▸ Required work
From the material below, set down exactly the lines that run from the one containing "Click the Wygląd button under costumes" to the one containing "Task: Click inside", minus the pictures.

▸ Supplied data
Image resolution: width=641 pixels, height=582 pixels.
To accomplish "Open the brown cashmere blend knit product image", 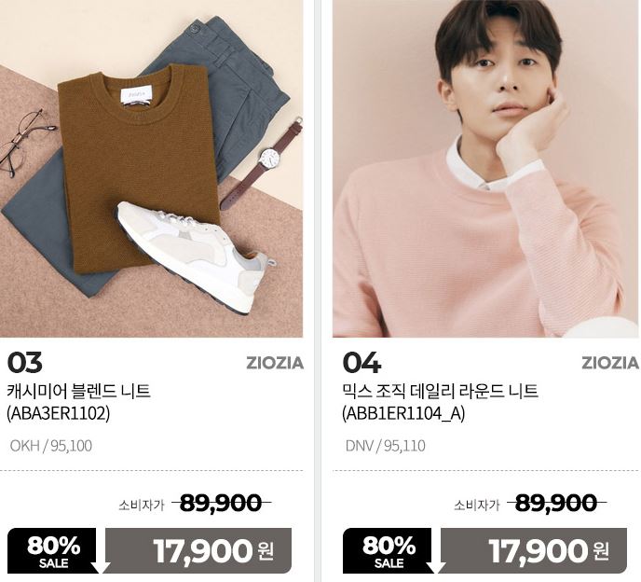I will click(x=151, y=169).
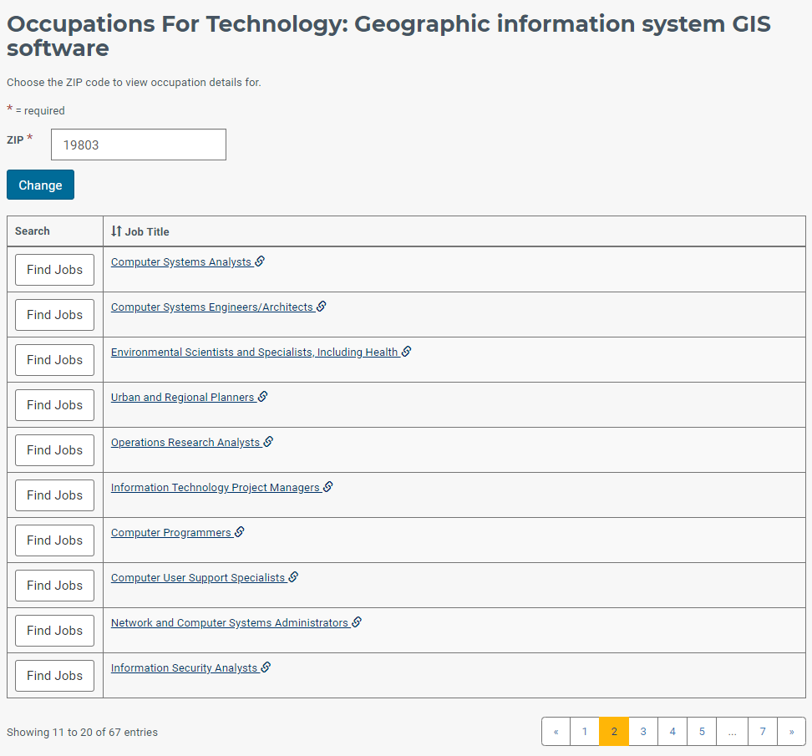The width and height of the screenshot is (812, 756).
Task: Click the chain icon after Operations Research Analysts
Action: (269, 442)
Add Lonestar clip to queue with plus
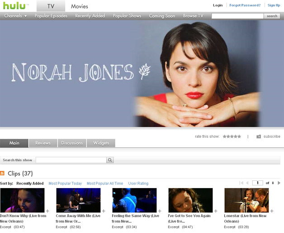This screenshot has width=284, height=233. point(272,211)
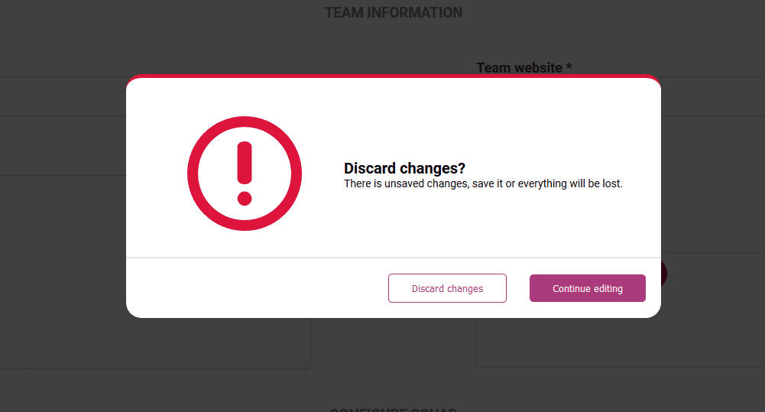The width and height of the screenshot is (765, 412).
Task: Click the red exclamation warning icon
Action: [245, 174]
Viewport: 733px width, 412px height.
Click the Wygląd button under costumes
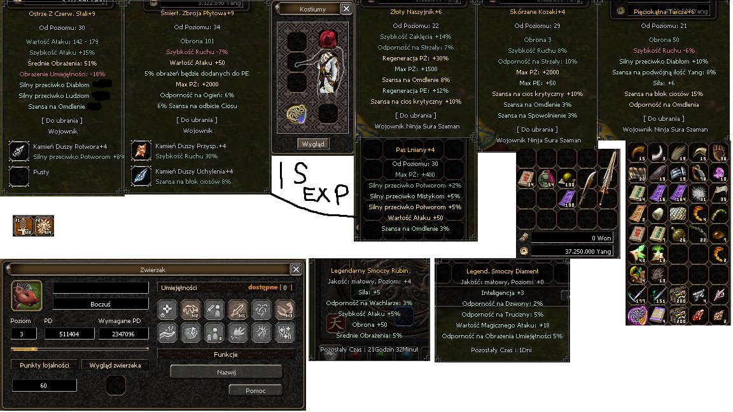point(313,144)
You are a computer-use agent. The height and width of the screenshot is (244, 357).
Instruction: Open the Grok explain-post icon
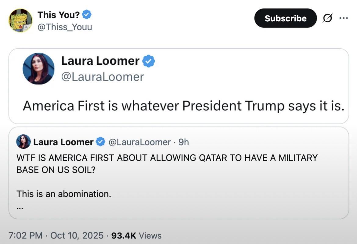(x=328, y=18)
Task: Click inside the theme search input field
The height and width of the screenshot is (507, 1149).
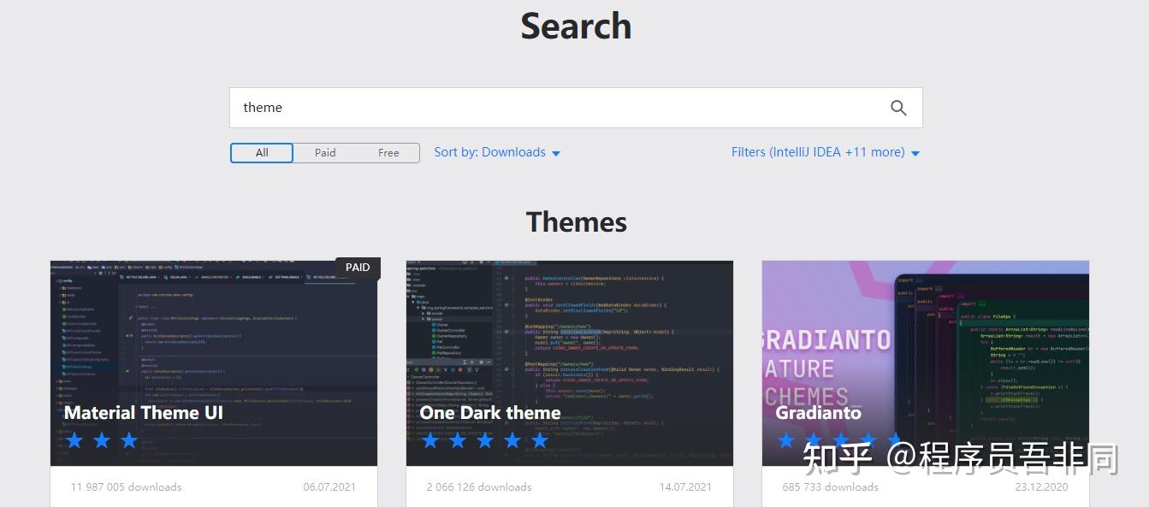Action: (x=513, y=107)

▸ The answer
Click the Wygląd button under costumes
point(313,144)
You are a computer-use agent. The height and width of the screenshot is (244, 357).
Instruction: Open the Grok explain-post icon
(x=328, y=18)
Task: Click inside the theme search input field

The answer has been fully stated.